N:P ratios, δ15N fractionation and nutrient resorption along a nitrogen to phosphorus limitation gradient in an oligotrophic wetland complex

• Published in: Aquatic botany Vol. 94; no. 2; pp. 93 - 101
• Main Authors: Sorrell, Brian K, Chagué-Goff, Catherine, Basher, Les M, Partridge, Trevor R
• Format: Journal Article
• Language: English
• Published: Amsterdam Elsevier B.V 2011; Elsevier
• Subjects: Animal and plant ecology; Animal, plant and microbial ecology; Autoecology; Biological and medical sciences; Fundamental and applied biological sciences.
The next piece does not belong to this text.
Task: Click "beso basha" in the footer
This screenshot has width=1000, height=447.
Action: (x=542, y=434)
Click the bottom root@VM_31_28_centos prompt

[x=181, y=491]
Psychology; isotope fractionation; nitrogen; nutrient content; nutrient resorption (physiology); nutrient retention; phosphorus; plant communities; Plants and fungi; resorption; stable isotopes; Typha orientalis; vegetation types; New Zealand; Monocotyledones; Schoenus pauciflorus; Wetland vegetation; Typha orientalis; Stable isotopes; Angiospermae; Nitrogen-15; Ratio; Aquatic plant; Oligotrophy; Wetland; Fractionation; Resorption; Phosphorus; Nutrient limitation; Carex species; Stable isotope; Typhaceae; Limiting factor; Cyperaceae; Vegetation; Nutrient; Herbaceous plant; Spermatophyta; Carex; Typha
• ISSN: 0304-3770; 1879-1522
• DOI: 10.1016/j.aquabot.2010.11.006

The vegetation N:P ratio is thought to be a diagnostic indicator of the nature of nutrient limitation in wetland vegetation. It should therefore be closely linked to other indicators of nutrient acquisition and conservation, such as nitrogen stable isotope fractionation (δ15N), nutrient resorption efficiency (RE) and resorption proficiency (RP). However, the interrelationships among these traits and the N:P ratio remain unclear. We compared tissue nutrient concentrations, N:P ratios, δ15N fractionation, RE, and RP along an N to P limitation gradient in an oligotrophic wetland valley in the South Island of New Zealand. Within the valley, the soil TN:TP ratio increased from 1.3 to 18.0 in three discrete wetlands along the gradient. In pooled data from all vegetation communities within each site, the mass-based vegetation N:P ratio correlated significantly (r2=0.35, P<0.01) to soil TN:TP ratios and increased from 10.2±2.7 to 13.5±3.6 along the N to P limitation gradient. This was accompanied by an increase in tissue δ15N enrichment from 2.05±1.12‰ to 6.27±1.70‰, consistent with more open N cycling and lower N demand. These trends held within all vegetation types, but were particularly strong in a Typha orientalis (C-strategist) community (soil TN:TP vs vegetation N:P correlation r2=0.78, P<0.001; δ15N increase from 1.81±0.44‰ to 7.73±1.79‰). The individual N and P concentrations and retention patterns were more species-specific and less responsive to the nutrient limitation gradient. T. orientalis maximised N resorption as N limitation increased (increasing NRE from 50.8±3.3% to 71.7±7.4%; reducing NRP from 0.70±0.12% to 0.36±0.13%) but did not alter PRE or PRP, whereas the S-strategist Schoenus pauciflorus maximised P resorption as P limitation increased (increasing PRE from 48.0±5.6% to 73.5±10.1%; reducing PRP from 0.053±0.008% to 0.015±0.004%) but did not alter NRE or NRP. These results show that the tissue N:P ratio and its associated δ15N enrichment are highly responsive indicators of the relative availability of N and P at the site and community level. However, they are not indicators of species-specific physiological requirements for N and P, or of likely responses of individual species to N or P enrichment, which are better interpreted from indicators such as RE and RP that describe nutrient retention behaviour.